↓

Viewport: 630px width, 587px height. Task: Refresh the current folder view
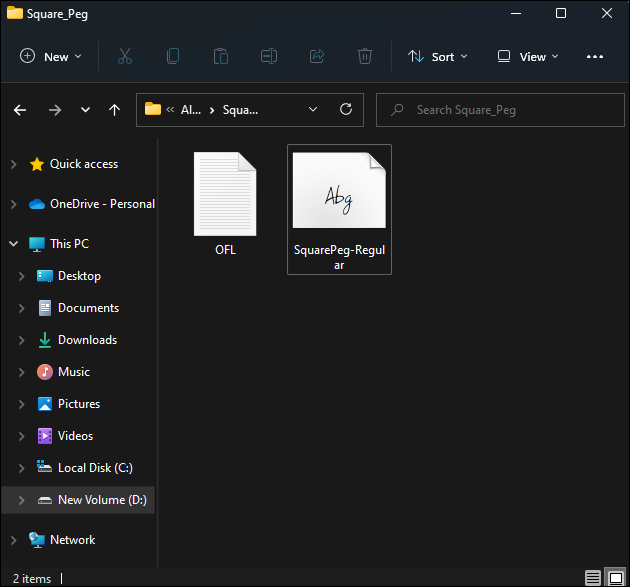point(346,109)
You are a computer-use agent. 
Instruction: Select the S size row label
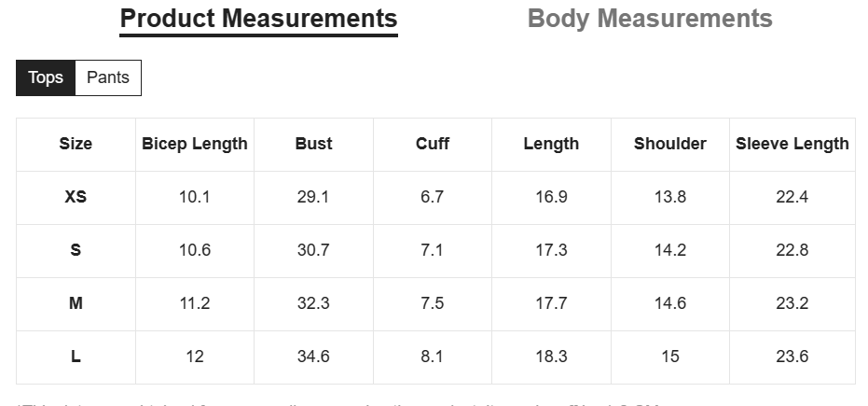tap(76, 250)
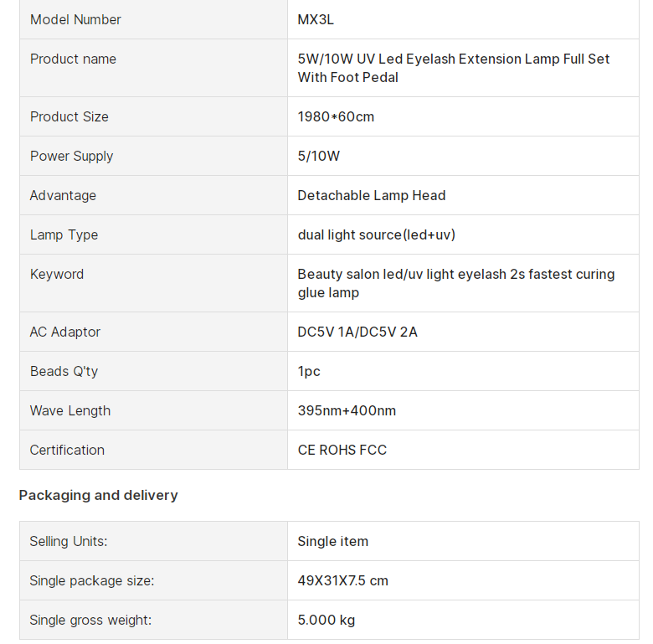Viewport: 653px width, 644px height.
Task: Click the Detachable Lamp Head text
Action: (x=372, y=195)
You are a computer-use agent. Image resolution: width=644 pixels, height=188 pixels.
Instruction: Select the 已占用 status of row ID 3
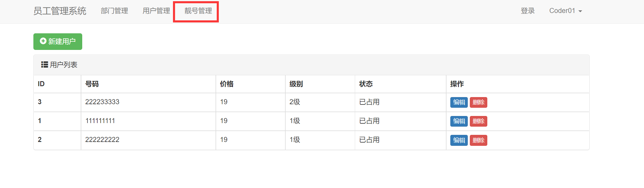coord(369,102)
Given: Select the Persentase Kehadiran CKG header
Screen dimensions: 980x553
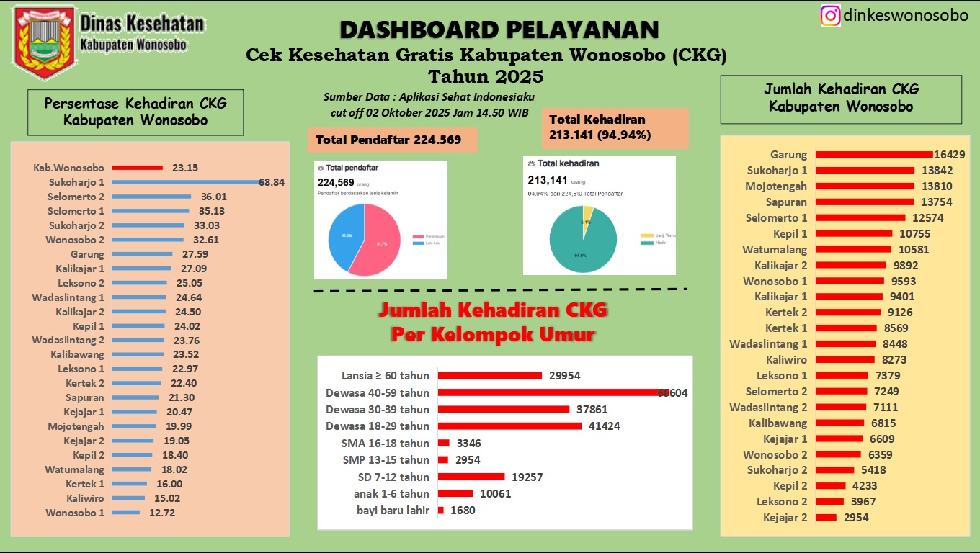Looking at the screenshot, I should (x=135, y=112).
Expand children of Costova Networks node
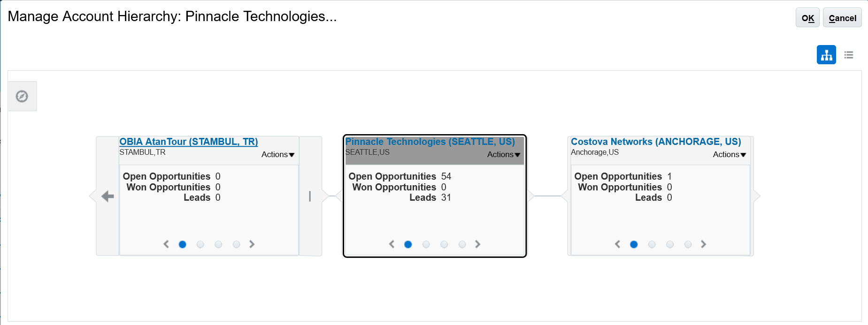Image resolution: width=868 pixels, height=325 pixels. (x=757, y=196)
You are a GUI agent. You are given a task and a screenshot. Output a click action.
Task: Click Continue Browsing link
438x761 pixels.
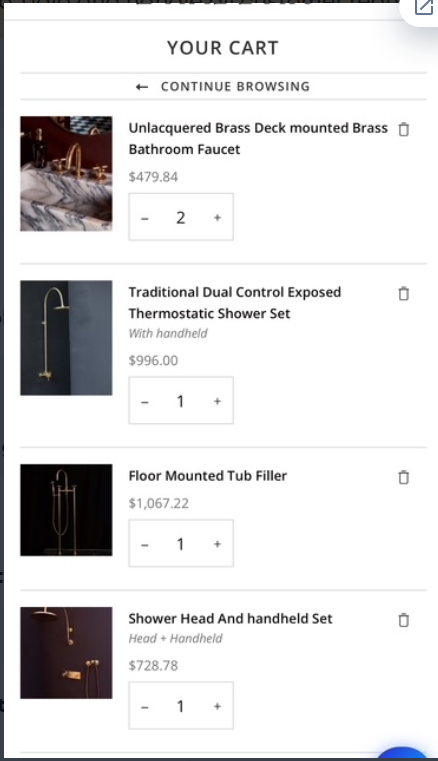235,86
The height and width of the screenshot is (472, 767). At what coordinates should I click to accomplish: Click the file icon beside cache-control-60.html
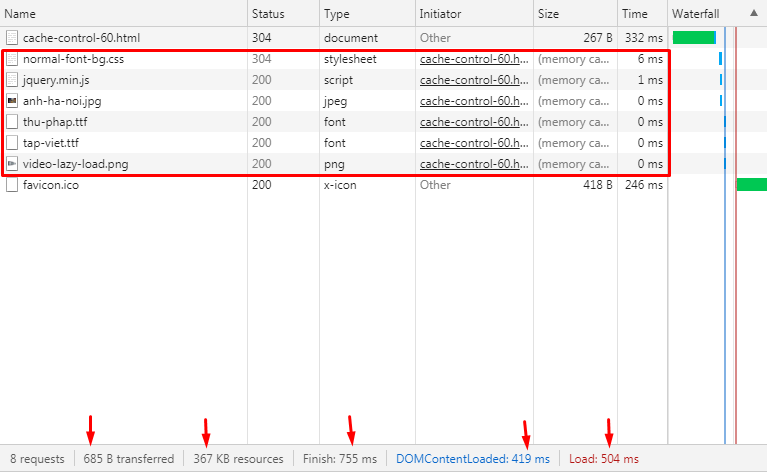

↑

- **INSTRUCTIONS TO FOLLOW**:
From the records above, copy each line that contains the word "computer".

- **TASK RESPONSE**:
You are a computer-use agent. 
You are a computer-use agent. Image resolution: width=644 pixels, height=188 pixels.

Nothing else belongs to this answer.